2:45 PM - 3:00 PM
[S15-11] Study on correction of the rupture propagation effect of elemental earthquakes used in the empirical Green's function method.
1. はじめに
経験的グリーン関数法(以下,EGF)は過去に発生した地震の観測記録の再現に関しては実績もあり広く用いられている地震動評価手法の一つである。しかしながら,要素地震に含まれる破壊伝播効果の影響や補正等については十分な検討が行われていないと考えられる。金田・他(2020,地震学会秋季大会)では2004年新潟県中越地震の余震(2004.10.27.10:40,Mw5.9)について破壊伝播効果の影響がある程度大きいことを確認したうえで,本震(2004.10.23.17:56,Mw6.6)の要素地震として用いた波形合成を行った。その結果、1Hz周辺で本震の観測記録に対して要素地震の破壊が近づく地点では過大評価,破壊が遠ざかる地点では過小評価する傾向を示した。これは本震と要素地震の破壊伝播特性が異なることが要因と考えられる。

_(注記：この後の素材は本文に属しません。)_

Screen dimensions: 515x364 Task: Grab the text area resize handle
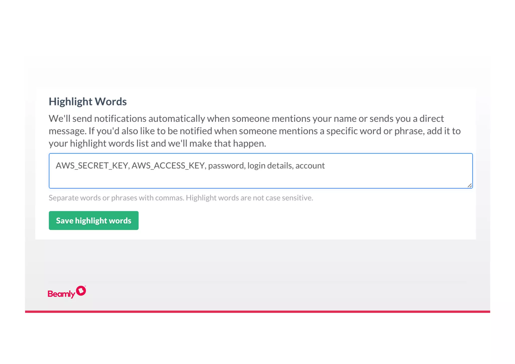point(469,185)
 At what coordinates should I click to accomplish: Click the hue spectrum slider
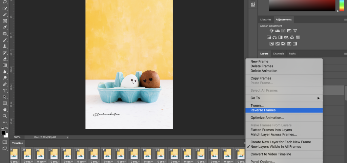(342, 5)
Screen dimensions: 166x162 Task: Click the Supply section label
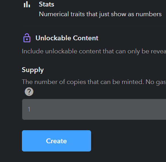[x=33, y=70]
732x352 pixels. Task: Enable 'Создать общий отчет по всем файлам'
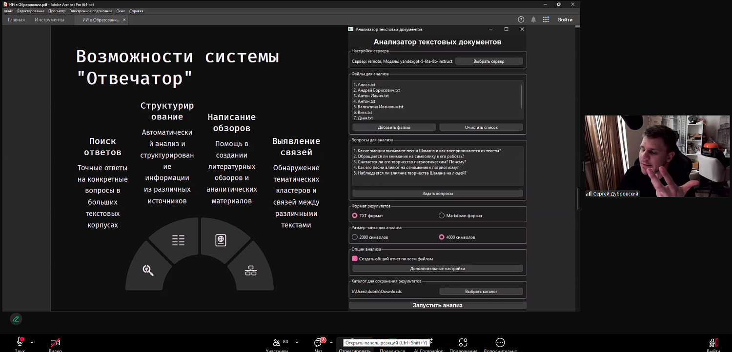point(355,258)
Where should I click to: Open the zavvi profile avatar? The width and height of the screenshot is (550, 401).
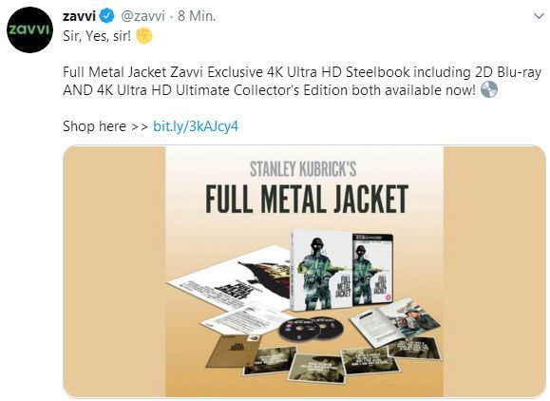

本稿では本震と異なる破壊伝播特性の地震を要素地震として用いる場合を想定し、要素地震に含まれる破壊伝播効果の補正を行う。なお、対象周波数は工学的に重要とされる1Hz程度とする。
2. 検討方法
本検討ではHikima and Koketsu(2005)による2004年新潟県中越地震の本震と余震に加え、一回り規模の小さい小地震(2004.10.27.17:15,Mw3.7)を用いる。初めに,観測記録を用いて小地震に対する本震,余震のフーリエ振幅スペクトル比から震源からの方位に依存する破壊伝播特性の違いを整理する。最後に,要素地震に含まれる破壊伝播効果の補正とEGFを用いた波形合成による本震の観測記録の再現解析を行う。
3. 検討結果
3.1 本震と余震の破壊伝播特性の違い
本震と余震の破壊伝播特性について整理する。検討に用いる地震と観測地点を図1,表1に示す。小地震と震源位置・発震機構が近い場合,フーリエ振幅スペクトル比を算出することで伝播特性・サイト特性・震源放射特性が除去されると仮定すると,観測点間の違いは震源破壊過程による破壊伝播効果の影響として現れると考えられる。破壊伝播効果による方位依存性の評価には理論震源スペクトル比(本震,余震及び小地震をω-2モデルに基づく理論的な震源スペクトルでモデル化した時の小地震に対する比率)と観測スペクトル比(観測記録における小地震に対する比率)との比を算出し,0.5Hz~2.0Hzの幾何平均をディレクティビティ係数として評価する。本震と余震のディレクティビティ係数の分布を図2に示す。本震は北東側と南西側で振幅が大きくなるのに対して,余震では南西側で振幅が大きく,破壊伝播特性が異なることがわかる。また,図には小山(1987)による理論的な短周期の方位依存性を併せて示しており,2地震ともに理論的な方位依存性と整合していることが確認できる。なお,図中の数値は小山(1987)による方位依存性の算出に用いた方位角である。
3.2 要素地震の破壊伝播効果の補正検討
余震を要素地震として用いたときの破壊伝播効果の補正を試みる。要素地震の補正方法とEGFによる波形合成結果を図3に示す。図3(a)はHikima and Koketsu(2005)の震源逆解析結果に基づく特性化震源モデル(SMGAのみを考慮する)で,要素地震の規模が大きいため要素断層は一辺4kmに再分割している。また,図3(b)は震源逆解析結果に基づいて設定した余震の特性化震源モデルであり,小地震を要素地震としたEGFで観測記録の再現解析を行い震源モデルの妥当性を確認している。ここで、EGFにおいて余震は要素断層に対してすべり方向の重ね合わせ数を1とすると、要素断層と余震が1対1で対応するため,本震のSMGAの要素断層内の破壊過程は図3(c)で表わせる。図より要素断層の主要なすべりの破壊方向は南西側であることがわかる。一方,本震の本来の破壊過程が破壊開始点から同心円状に広がるとすると図3(d)に示すようバイラテラル破壊となり,図3(c)とは乖離する。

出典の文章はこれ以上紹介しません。